Concernant le gameplay, les choses se compliquent sévèrement. La conduite se veut arcade, mais elle donne surtout l’impression de piloter une savonnette lancée sur du verglas. Le véhicule flotte, répond mal et transforme chaque virage en petite épreuve de patience. Là où on espérait un fun immédiat façon Music Racer, on se retrouve avec une version nettement moins inspirée et beaucoup plus frustrante. Résultat : on s’énerve, on recommence, on s’énerve encore, et pas dans le bon sens. Le plaisir pur promis par le concept se dilue rapidement, laissant place à une sensation assez étrange d’ennui, ce qui est quand même un comble pour un jeu de course arcade.

A fond !

Pour la bande-son, le contraste est assez brutal. La musique synthwave fait clairement le taf et accompagne bien les premières sessions, avec des morceaux efficaces qui sentent bon le cuir, les lunettes de soleil et les couchers de soleil pixelisés. En revanche, dès qu’on tend un peu l’oreille, le reste de l’ambiance sonore manque cruellement de punch. Les bruitages sont mous, sans impact, et donnent l’impression d’avoir été ajoutés à la dernière minute. C’est un peu comme écouter un bon album sur des écouteurs bas de gamme : la mélodie est là, mais tout le reste sonne creux.

Un mode Jukebox

Concernant la durée de vie, Retro Drive Revamped n’est ni trop court ni vraiment engageant sur le long terme. Le contenu existe, les circuits s’enchaînent et les collectibles font acte de présence, mais rien ne pousse réellement à s’accrocher. Faute d’un gameplay solide et d’un fun constant, la répétition s’installe vite et l’envie de relancer une course s’évapore plus rapidement qu’un souvenir d’enfance idéalisé. Avec un tarif léger de 9,99 euros, Retro Drive Revamped a au moins le mérite d’être vendu à un prix correct.

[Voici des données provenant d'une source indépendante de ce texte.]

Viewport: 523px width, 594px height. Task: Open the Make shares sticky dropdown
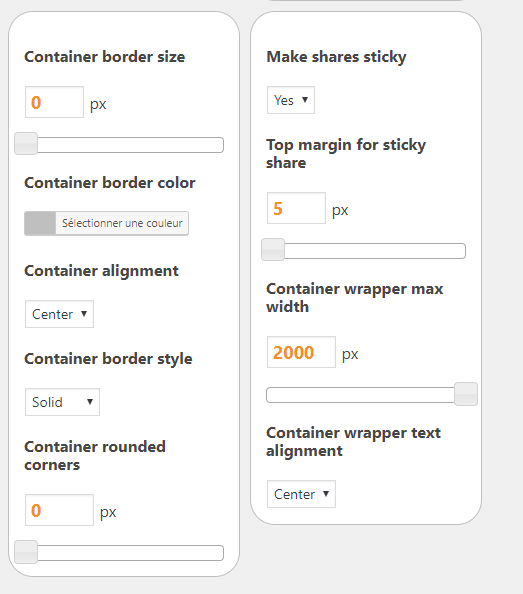click(x=291, y=100)
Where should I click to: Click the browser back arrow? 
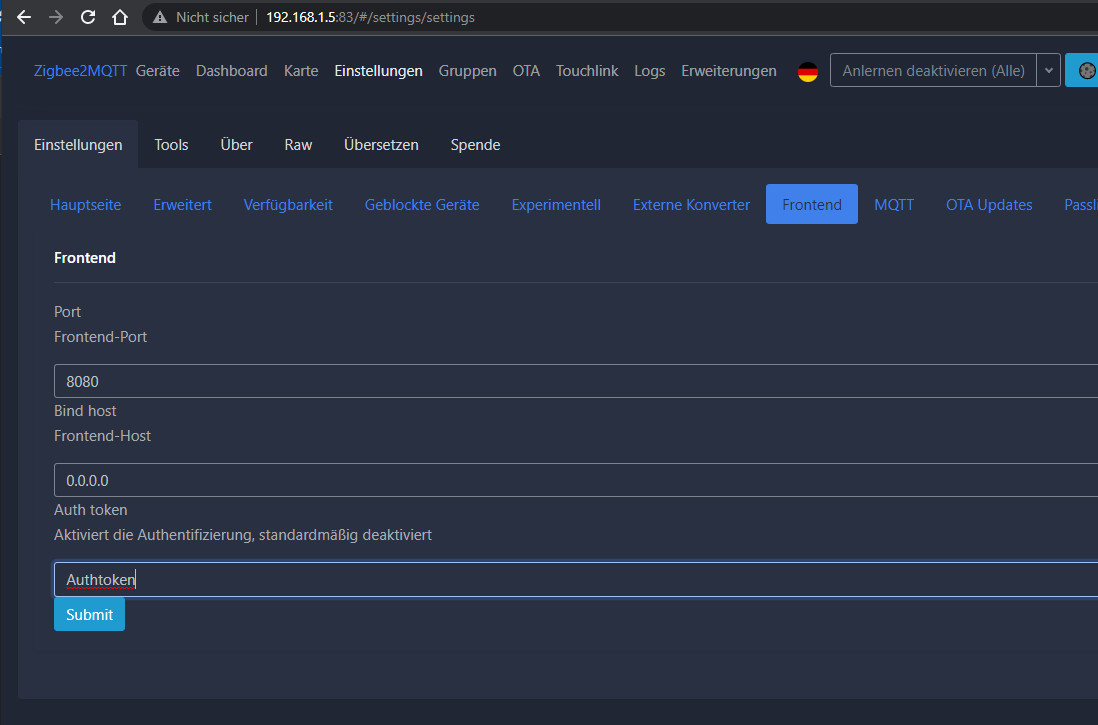(x=24, y=17)
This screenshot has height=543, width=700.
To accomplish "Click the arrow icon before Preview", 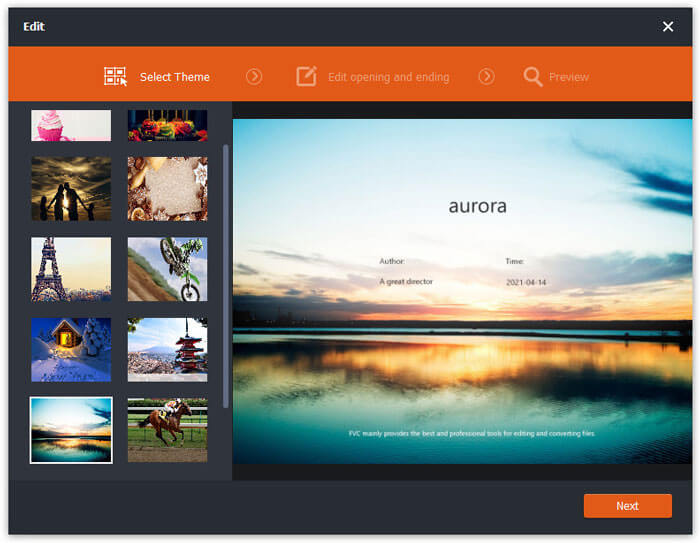I will pos(486,77).
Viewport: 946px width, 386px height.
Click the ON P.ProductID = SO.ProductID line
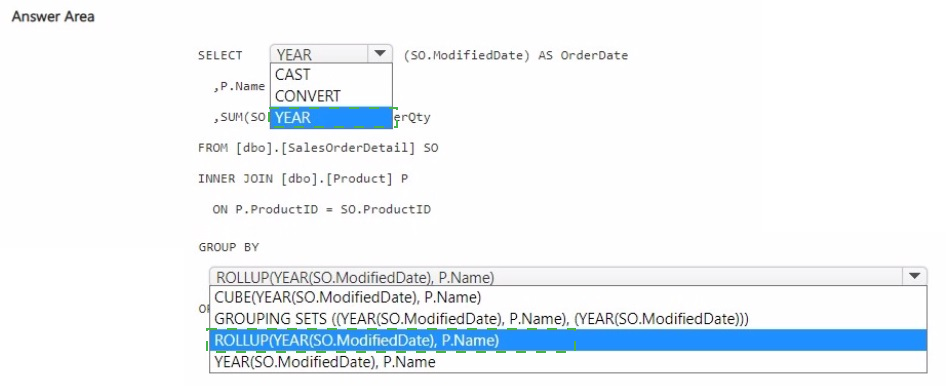(322, 209)
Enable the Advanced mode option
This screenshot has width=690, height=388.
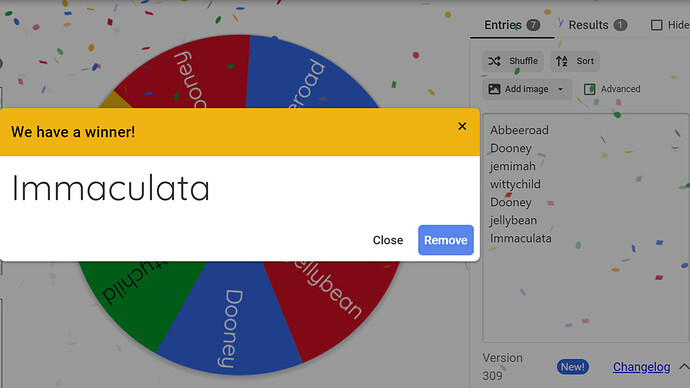click(612, 89)
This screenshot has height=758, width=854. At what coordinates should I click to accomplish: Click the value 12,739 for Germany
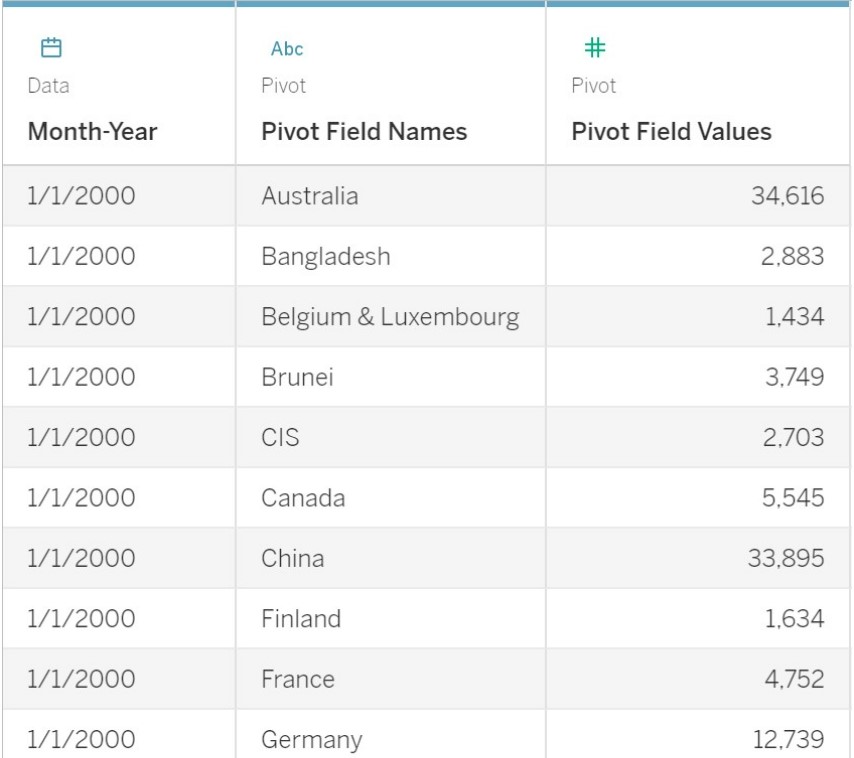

Il y a du blabla aussi (en français le texte)

Au final, Retro Drive Revamped est ce jeu qu’on voulait aimer très fort mais qui nous lâche dès les premiers kilomètres. L’ambiance 80 est réussie, la musique fait illusion et l’ensemble est propre, mais le gameplay raté plombe tout le reste. On s’ennuie manette en main, ce qui est sans doute le pire crime pour un jeu de course. Dommage, vraiment, car avec un peu plus de mordant et moins de flottaison, Retropolis aurait pu devenir un lieu de pèlerinage. Là, c’est surtout un arrêt rapide avant de passer à autre chose.